Gynecologist – For the ladies out there we have a special annual appointment, we must schedule. This is necessary. I have accompanied my mom in years before. I listen and help answer questions, if I know the answer. This year – without revealing too much information, I did not have the opportunity to step out of the room. That proved to be a blessing for my mom. She had been using a medication for at least a year, prescribed by this doctor. On this visit, there was an intern present and the doctor was speaking to him. While I wanted to disappear, I was listening and my ears perked up! Long story short, the reason she was using this medication could easily be healed! Like no more need for the medication! How is this relevant to this blog? My mom had been using the medication not to it’s full potential and she had previously misunderstood what was her condition. Two weeks after that appointment, my mom appeared in my kitchen late at night. “I came out to tell you something!” LOOONNNGGGG PPPAAUUSSSEEEE (while she attempts to remember what she wanted to say). “OH! It is completely healed!!” Life changing. I was extremely happy for her. I was sad that I hadn’t pushed the issue a year earlier. She was not using the cream exactly as prescribed. Even though I manage her medications, I did not do anything other than fill the prescription and put it in her bathroom for her. Medication management is medication management. I missed this. No one needs to have unnecessary pain or take unnecessary medicine!

Things to do |
1. In the gynecologist visit story, how long after the appointment did the mom say her condition was completely healed?
2. Shorten the paragraph of the gynecologist visit story that begins "Gynecologist – For the ladies" as a bulleted list, keeping its main facts.
3. Continue the gynecologist visit story from the point where it stops.
The data that follows has nothing to do with the gynecologist visit story.

Data under study |
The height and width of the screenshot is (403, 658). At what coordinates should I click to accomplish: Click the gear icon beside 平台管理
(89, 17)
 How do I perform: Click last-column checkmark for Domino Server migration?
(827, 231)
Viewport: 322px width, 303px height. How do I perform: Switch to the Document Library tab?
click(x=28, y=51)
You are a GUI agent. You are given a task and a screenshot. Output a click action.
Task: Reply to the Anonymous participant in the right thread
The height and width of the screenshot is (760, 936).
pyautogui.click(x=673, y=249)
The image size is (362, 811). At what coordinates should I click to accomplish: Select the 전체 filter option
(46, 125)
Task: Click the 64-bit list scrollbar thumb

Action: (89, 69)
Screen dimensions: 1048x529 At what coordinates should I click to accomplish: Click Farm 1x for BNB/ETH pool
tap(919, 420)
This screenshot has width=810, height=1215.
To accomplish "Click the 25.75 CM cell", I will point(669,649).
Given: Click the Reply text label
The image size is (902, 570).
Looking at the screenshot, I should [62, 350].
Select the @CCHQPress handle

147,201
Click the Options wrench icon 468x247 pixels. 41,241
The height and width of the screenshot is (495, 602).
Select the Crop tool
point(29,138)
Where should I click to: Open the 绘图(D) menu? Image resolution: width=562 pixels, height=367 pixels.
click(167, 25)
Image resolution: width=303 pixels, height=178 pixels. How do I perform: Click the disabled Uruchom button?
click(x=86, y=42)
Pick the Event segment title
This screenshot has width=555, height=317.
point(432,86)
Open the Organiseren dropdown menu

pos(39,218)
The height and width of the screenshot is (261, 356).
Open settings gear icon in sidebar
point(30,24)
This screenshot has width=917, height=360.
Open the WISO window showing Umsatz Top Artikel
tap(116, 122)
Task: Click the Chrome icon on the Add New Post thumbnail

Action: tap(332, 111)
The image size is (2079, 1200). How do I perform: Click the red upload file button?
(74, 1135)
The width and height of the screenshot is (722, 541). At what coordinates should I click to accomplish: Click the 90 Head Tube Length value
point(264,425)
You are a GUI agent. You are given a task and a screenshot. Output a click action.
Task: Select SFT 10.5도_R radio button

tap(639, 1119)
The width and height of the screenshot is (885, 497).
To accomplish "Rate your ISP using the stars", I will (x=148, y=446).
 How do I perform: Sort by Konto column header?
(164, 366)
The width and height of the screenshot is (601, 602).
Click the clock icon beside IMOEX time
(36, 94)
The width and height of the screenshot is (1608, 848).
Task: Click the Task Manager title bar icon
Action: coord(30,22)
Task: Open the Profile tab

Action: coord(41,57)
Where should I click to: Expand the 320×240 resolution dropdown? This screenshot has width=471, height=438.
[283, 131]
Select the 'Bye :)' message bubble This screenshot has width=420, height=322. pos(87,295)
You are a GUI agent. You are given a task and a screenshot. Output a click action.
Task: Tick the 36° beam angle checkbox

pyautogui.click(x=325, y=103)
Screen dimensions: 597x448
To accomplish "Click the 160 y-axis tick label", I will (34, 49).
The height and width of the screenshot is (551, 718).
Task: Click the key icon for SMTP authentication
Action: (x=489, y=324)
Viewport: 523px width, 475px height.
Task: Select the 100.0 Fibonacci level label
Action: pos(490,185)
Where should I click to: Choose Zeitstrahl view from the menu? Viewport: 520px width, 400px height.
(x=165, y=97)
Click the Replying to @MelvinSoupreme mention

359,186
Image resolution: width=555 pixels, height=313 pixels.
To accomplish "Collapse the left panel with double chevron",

Task results |
1. Two weeks after the appointment.

2.
- The writer goes with their mom to her yearly gynecologist appointment and helps answer questions.
- This year, the writer stayed in the room the whole time, which helped the mom.
- The mom had used a medication prescribed by this doctor for at least a year.
- While the doctor talked to an intern, the writer learned that the mom's condition could be healed, ending the need for the medication.
- The mom had misunderstood her condition and was not using the cream exactly as prescribed.
- Two weeks later, she told the writer late at night that it was completely healed.
- The writer was happy for her but sad not to have pushed the issue a year earlier.
- Though the writer manages the mom's medications, they had only filled the prescription and put it in her bathroom.
- Lesson: no one needs unnecessary pain or unnecessary medicine.

3.
Podiatrist– This is another physician that my mom sees. For two reasons she visits, one because a prior injury and the other because as she has aged, her toe nails started to grow into peaks. This new nail formation causes pain. The podiatrist told us it was common and had the technician cut and file them for her. One of her appointments was cancelled by the clinic due to illness. Her nails hurt, so I did what I thought was the next best thing – a pedicure! The nail technician did a wonderful job and painted her nails as well! I never would have guessed peaked toe nails were a thing!?! Ask your loved ones about there feet – for so many reason I have not mentioned!!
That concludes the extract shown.